A faithful repeat of all the records, with no image kept, is the required answer.

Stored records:
^^^^^^^^^^^^^^^^
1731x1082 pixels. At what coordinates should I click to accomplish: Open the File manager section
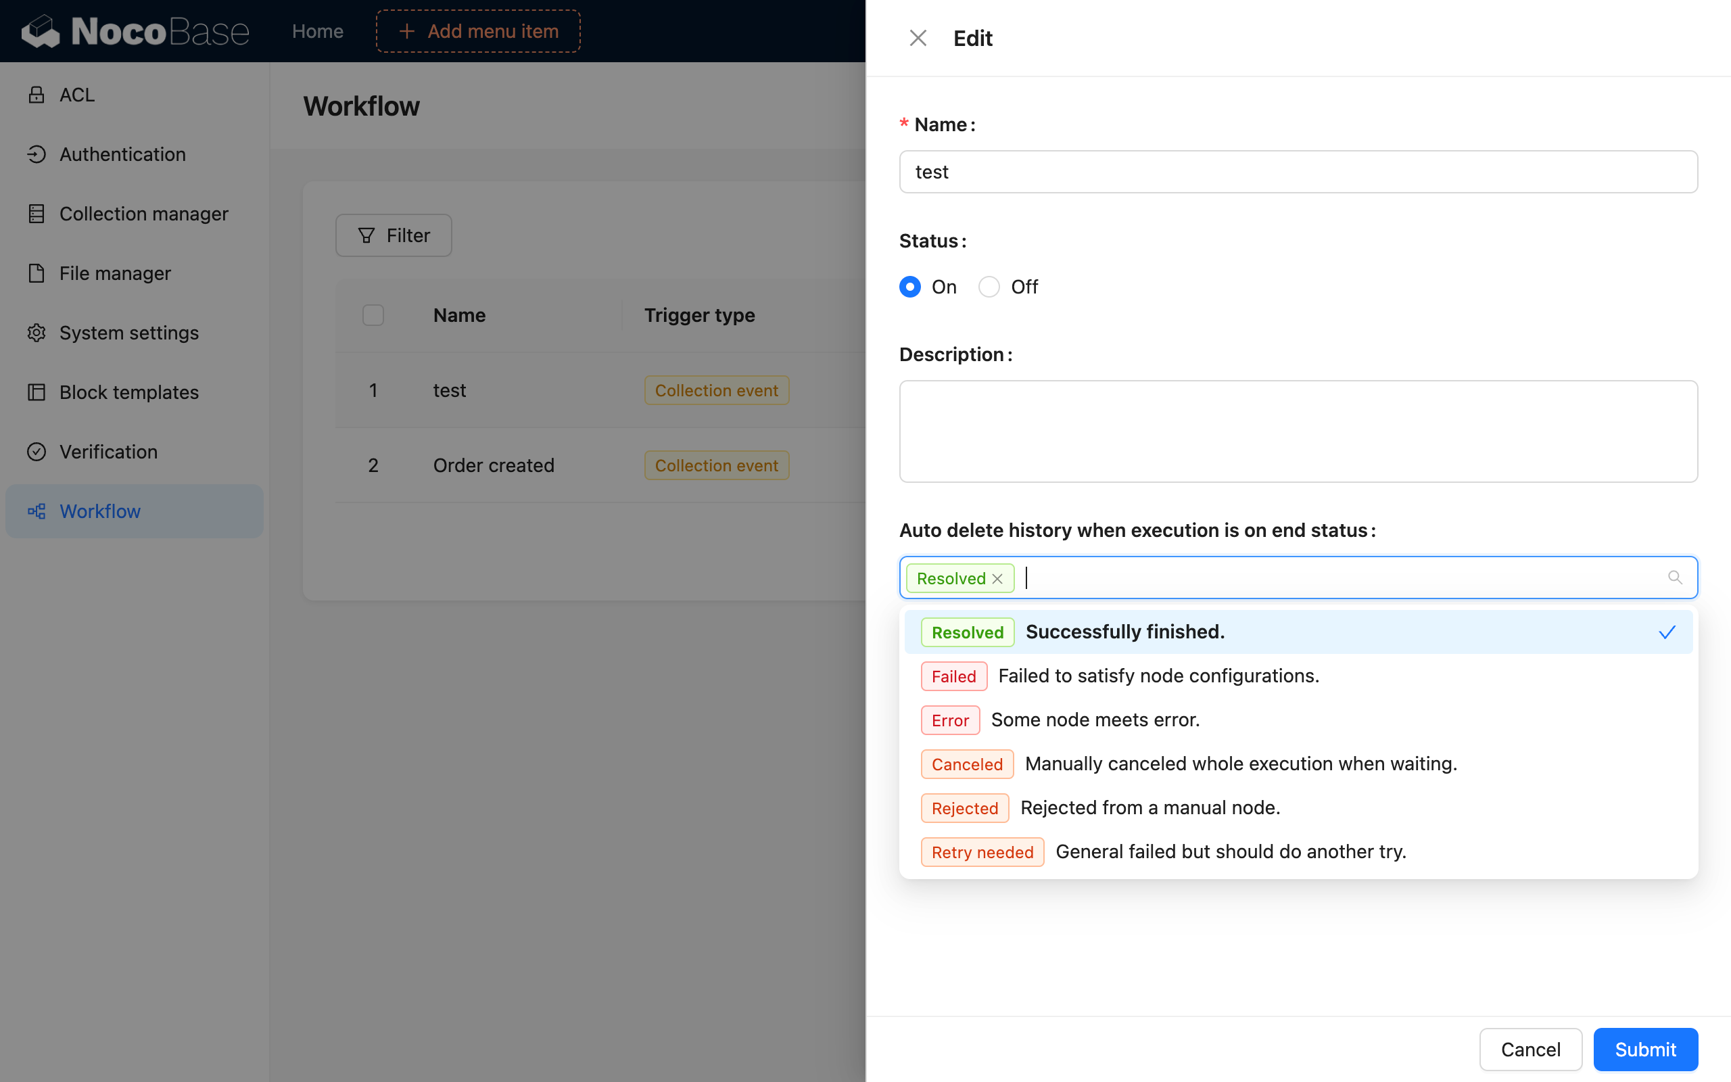(114, 273)
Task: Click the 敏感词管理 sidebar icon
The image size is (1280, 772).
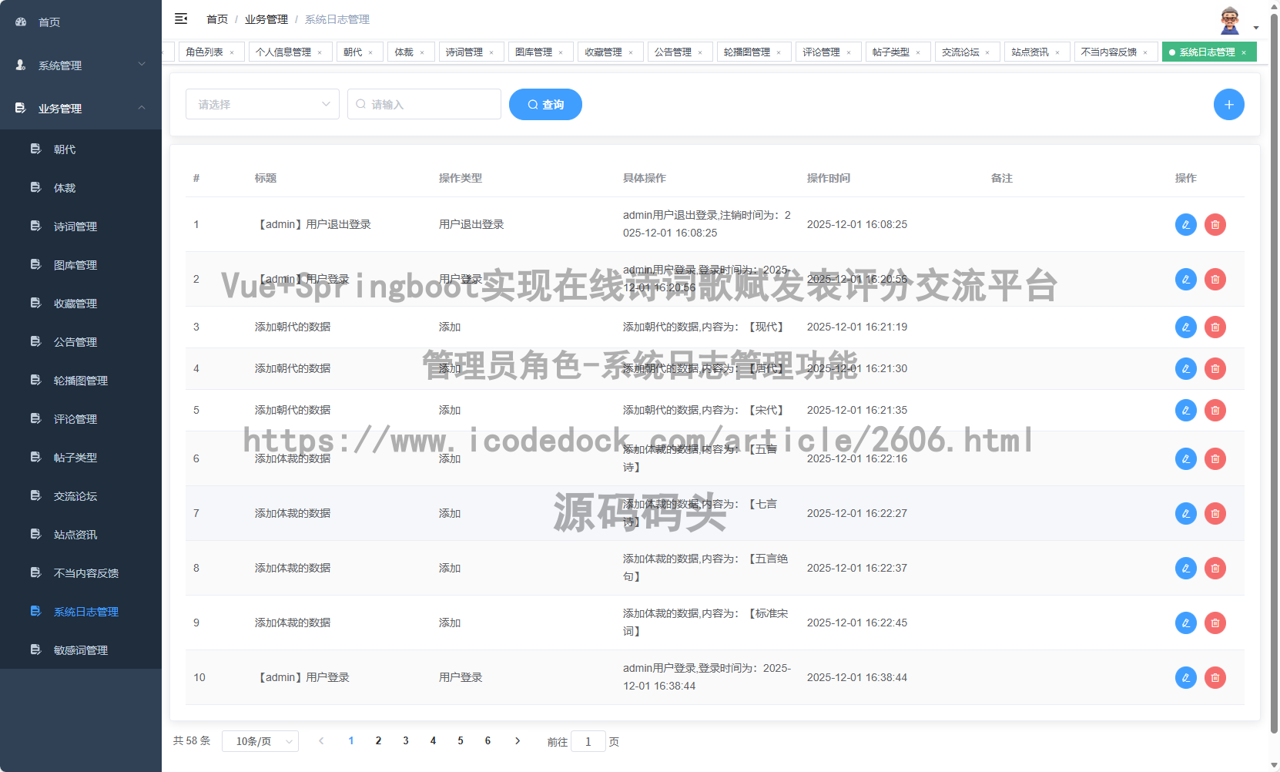Action: point(35,649)
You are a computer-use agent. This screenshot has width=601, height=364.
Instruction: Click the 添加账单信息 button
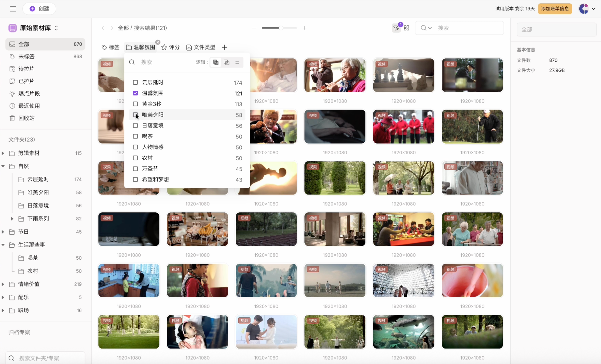pyautogui.click(x=555, y=9)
^^^^^^^^^^^^^^^^
SOLUTION BELOW:
1731x1082 pixels. At what coordinates should I click to accomplish: Open the File manager section
(114, 273)
Task: Click the 敏感词管理 sidebar icon
The image size is (1280, 772).
Action: point(35,649)
You are a computer-use agent. This screenshot has width=601, height=364.
Instruction: Click the 添加账单信息 button
pyautogui.click(x=555, y=9)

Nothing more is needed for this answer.